Ex-funcionária da Misericórdia de Alverca com pena suspensa por desfalque de 100 mil euros
Tribunal de Vila Franca de Xira deu como provados crimes de abuso de confiança agravado e infidelidade e foi sensível ao facto de a arguida ter confessado a autoria dos factos. Justiça deu também provimento ao pedido de restituição total do valor movimentado: 95.934 euros acrescidos de juros.
A mulher natural de Alhos Vedros, concelho da Moita, ex-funcionária da Associação de Assistência e Beneficência Misericórdia de Alverca, suspeita de ter praticado um desfalque na instituição a rondar os 100 mil euros, foi condenada este mês a dois anos de prisão com pena suspensa e a restituir à associação 95.934 euros acrescidos de juros.

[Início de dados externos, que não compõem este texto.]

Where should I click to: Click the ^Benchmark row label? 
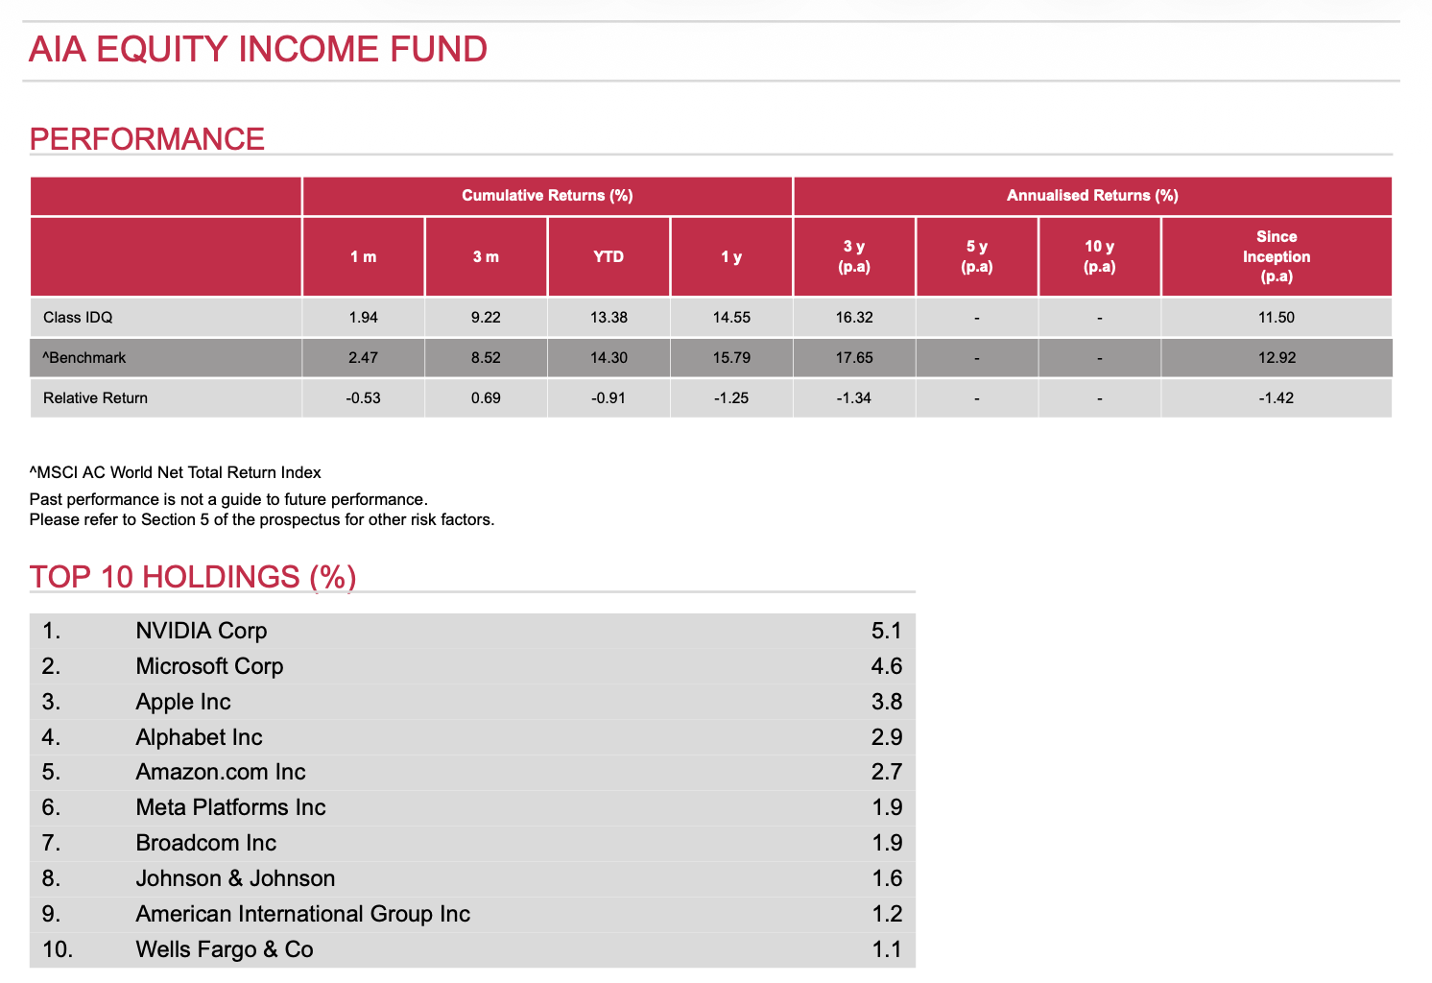click(x=84, y=358)
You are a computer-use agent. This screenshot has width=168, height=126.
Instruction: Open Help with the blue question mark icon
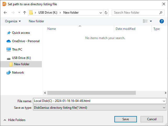pyautogui.click(x=161, y=21)
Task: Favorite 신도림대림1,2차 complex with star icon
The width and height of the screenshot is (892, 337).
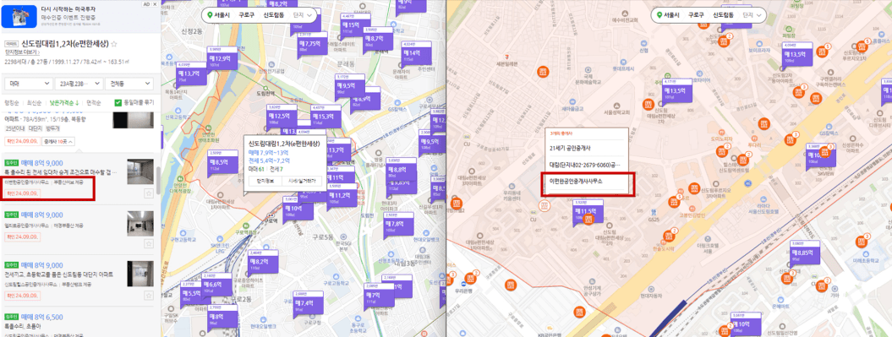Action: tap(114, 43)
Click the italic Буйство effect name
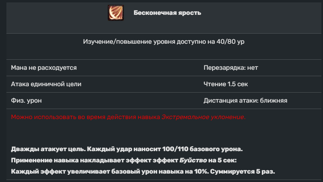 [193, 160]
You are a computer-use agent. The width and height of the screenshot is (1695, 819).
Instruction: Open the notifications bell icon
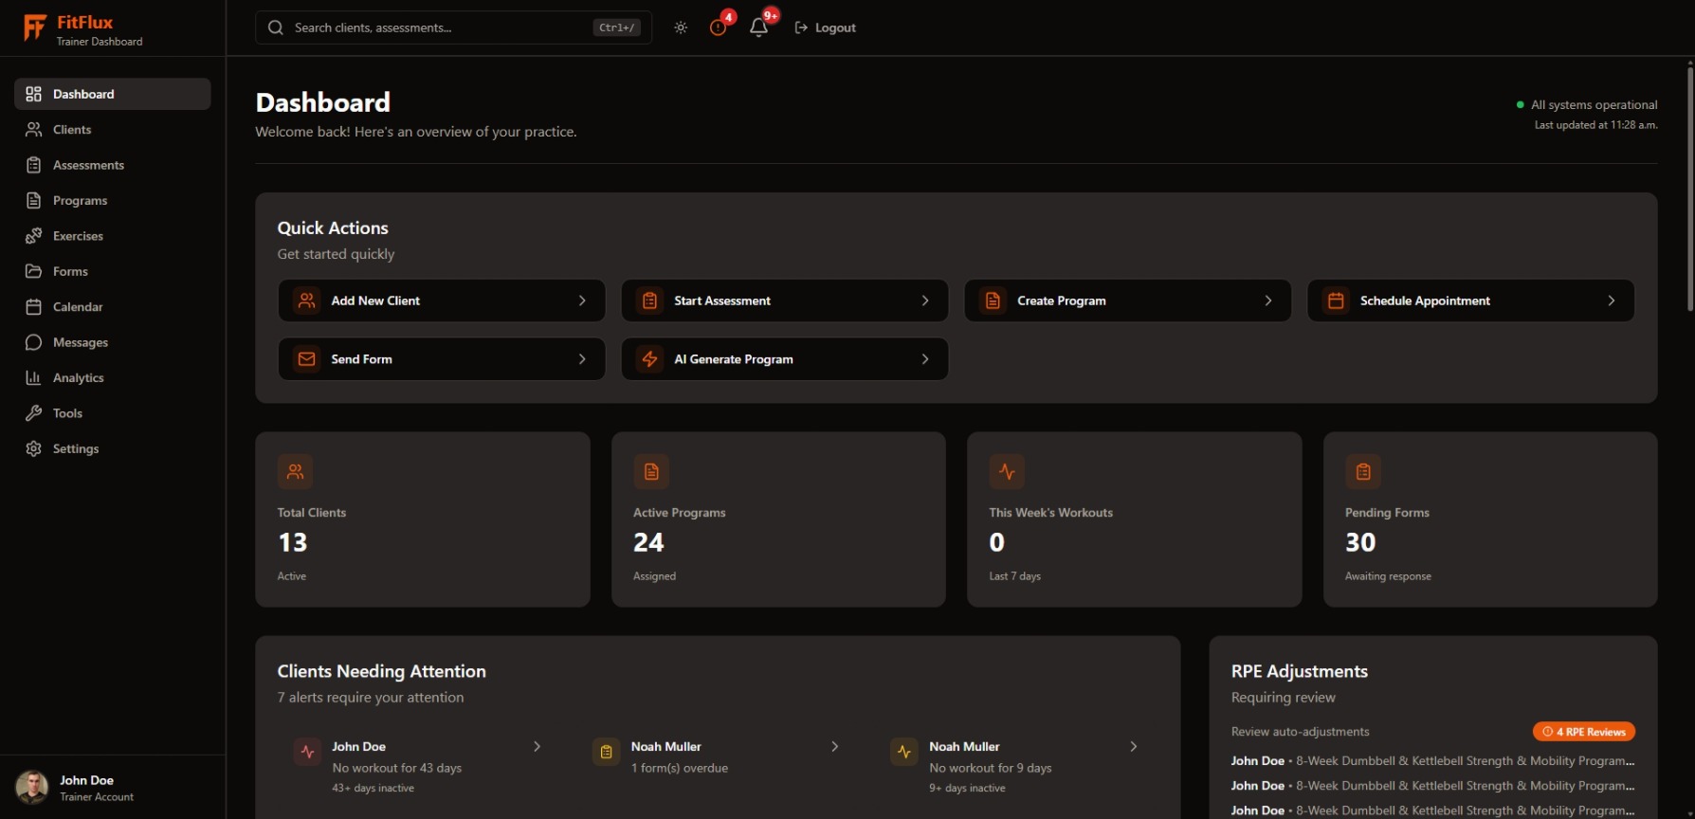click(x=758, y=27)
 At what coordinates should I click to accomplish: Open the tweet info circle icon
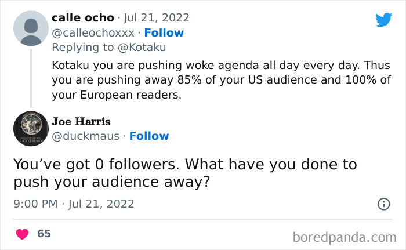click(x=383, y=204)
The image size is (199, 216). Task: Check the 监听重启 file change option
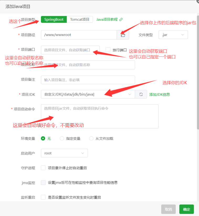pyautogui.click(x=43, y=197)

O acórdão refere que o tribunal deu como provados os factos da acusação do Ministério Público (MP), nomeadamente, os crimes de abuso de confiança agravado e de infidelidade. A juíza que julgou o caso teve em consideração a confissão da arguida, a prova documental recolhida e os testemunhos apresentados, que confirmaram a confiança que os dirigentes colocavam na funcionária. “Toda esta situação apanhou a instituição de surpresa e isso repercutiu-se nas dificuldades financeiras da instituição”, lê-se no documento.

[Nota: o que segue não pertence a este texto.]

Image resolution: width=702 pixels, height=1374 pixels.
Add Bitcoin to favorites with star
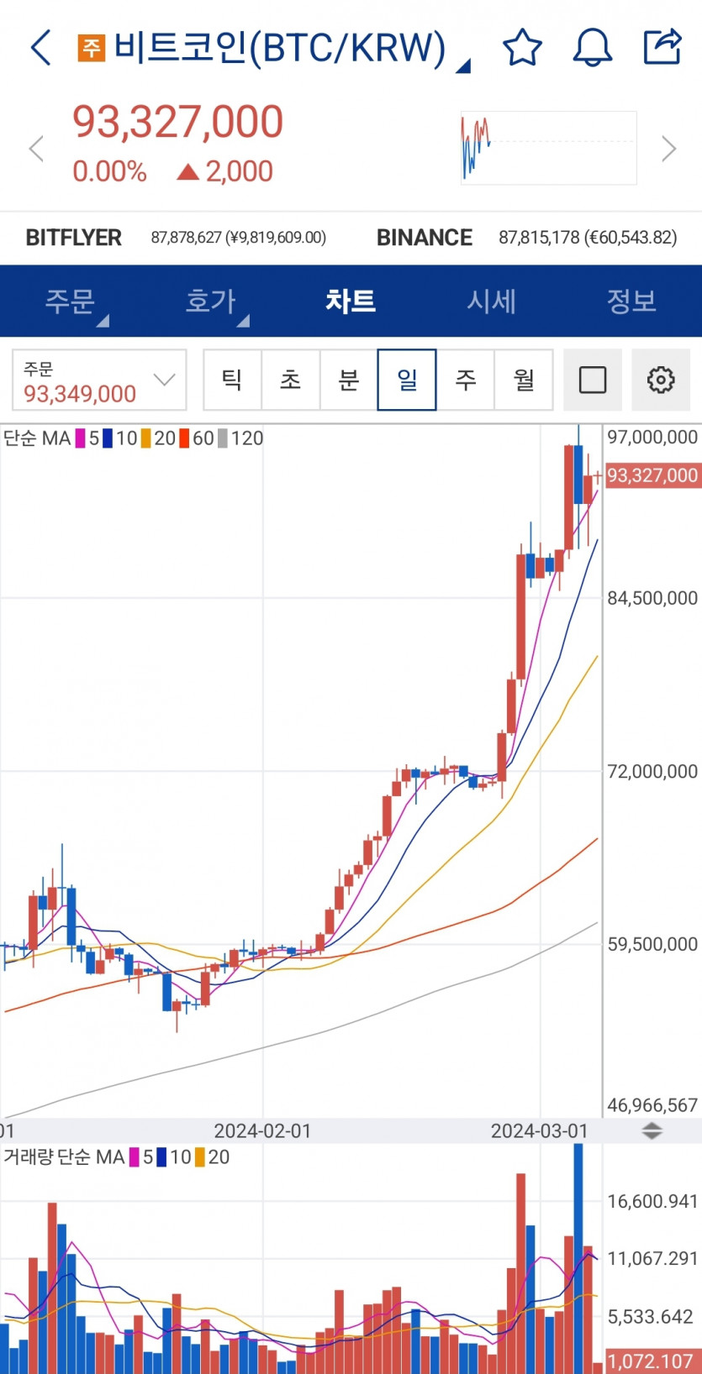click(522, 48)

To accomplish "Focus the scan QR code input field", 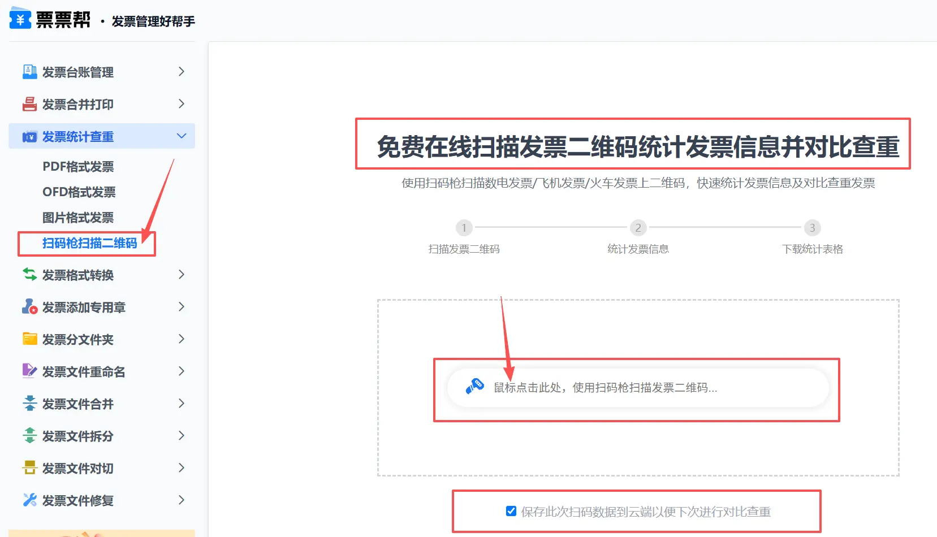I will (638, 388).

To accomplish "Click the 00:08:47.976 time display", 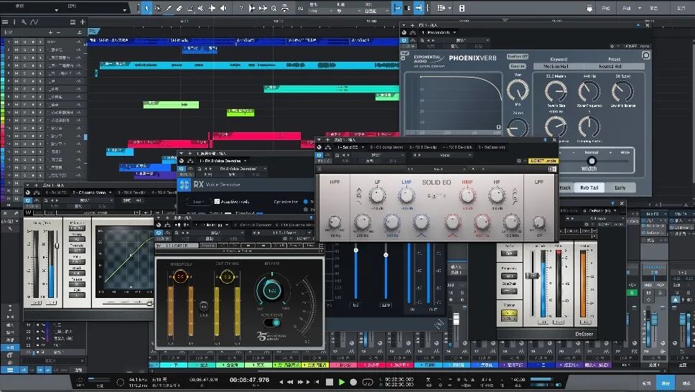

A magistrada notou que a arguida pode sempre recorrer da decisão mas lembrou que toda a situação teve um preço muito elevado na vida da ex-funcionária e que a recuperação de tudo o que aconteceu será, só por si, um processo difícil.

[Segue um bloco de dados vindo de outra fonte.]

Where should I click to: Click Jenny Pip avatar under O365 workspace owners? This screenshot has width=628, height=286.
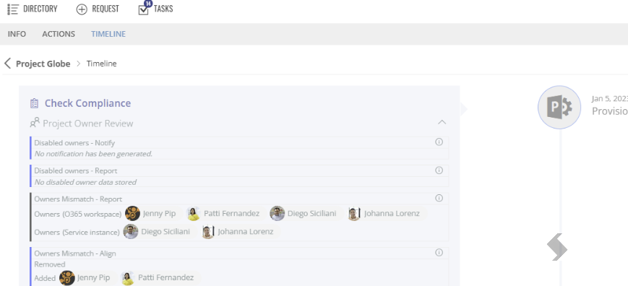(x=132, y=214)
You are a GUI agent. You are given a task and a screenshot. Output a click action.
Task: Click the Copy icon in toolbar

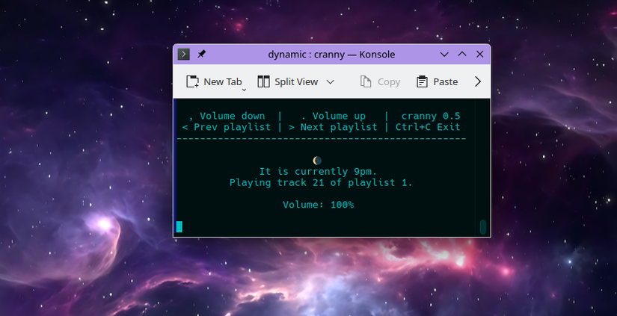point(366,81)
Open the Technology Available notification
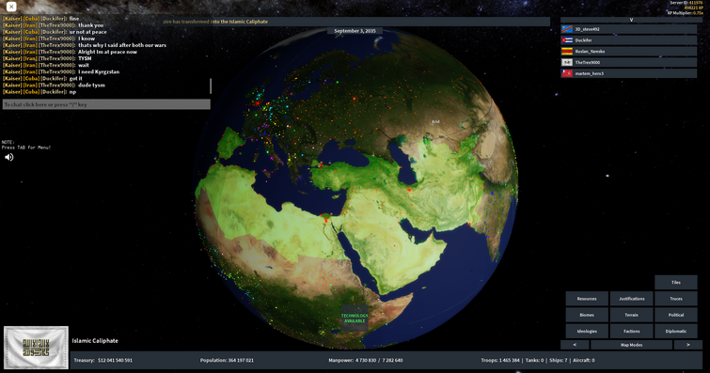Image resolution: width=710 pixels, height=373 pixels. (x=355, y=319)
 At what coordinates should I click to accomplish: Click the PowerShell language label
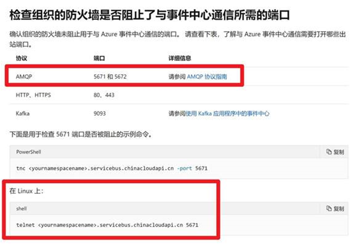click(x=29, y=152)
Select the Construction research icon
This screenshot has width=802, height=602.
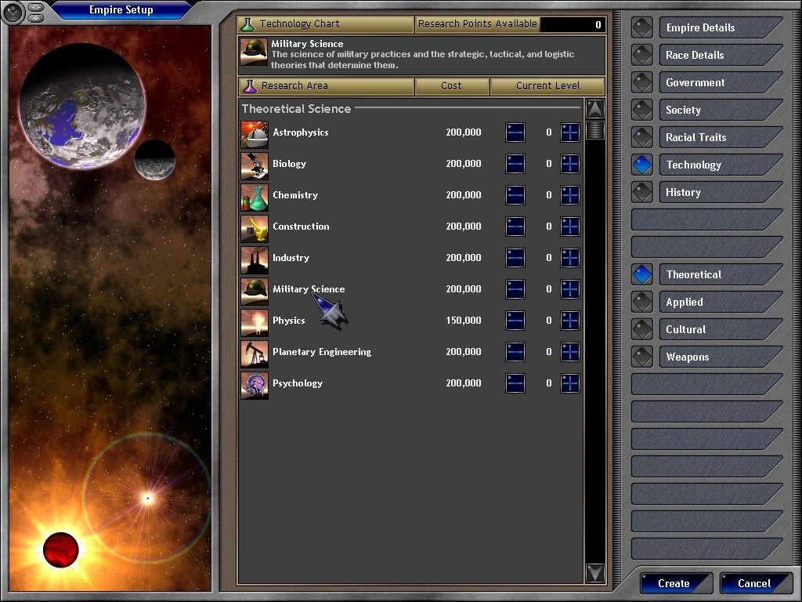tap(255, 228)

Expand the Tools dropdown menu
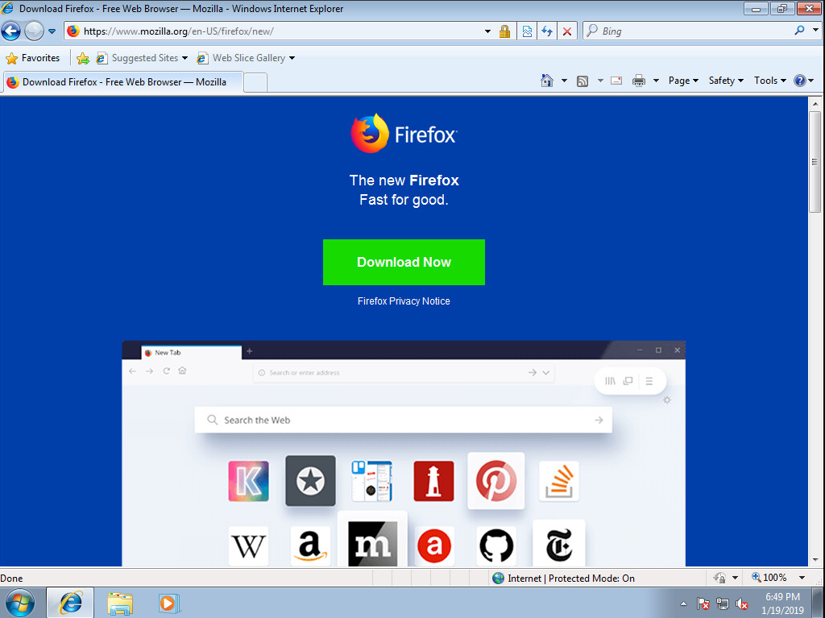tap(769, 81)
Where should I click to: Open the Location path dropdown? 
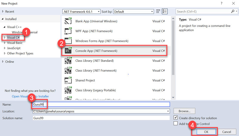coord(168,111)
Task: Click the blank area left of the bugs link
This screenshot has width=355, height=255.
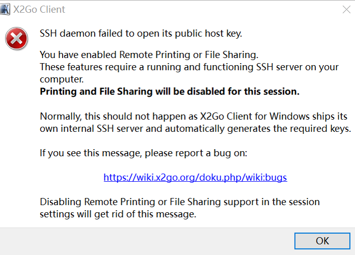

O caso deveria ser julgado por um colectivo de juízes mas o procurador do MP considerou que, dado o tempo decorrido desde a prática dos factos e por a mulher não ter antecedentes criminais, a pena máxima de prisão eventualmente a aplicar pelo Tribunal de Vila Franca de Xira, que seria de cinco anos, era suficiente para a natureza dos crimes praticados.
Fazia contratos à revelia da direcção
Segundo a acusação, a mulher foi contratada a 12 de Abril de 1999 pela Misericórdia de Alverca como administrativa. A 5 de Abril de 2002 passou a exercer as funções de caixa da associação ficando responsável pela área administrativa e financeira daquela instituição, que tem um centro de dia, dois lares e um serviço de apoio domiciliário na cidade.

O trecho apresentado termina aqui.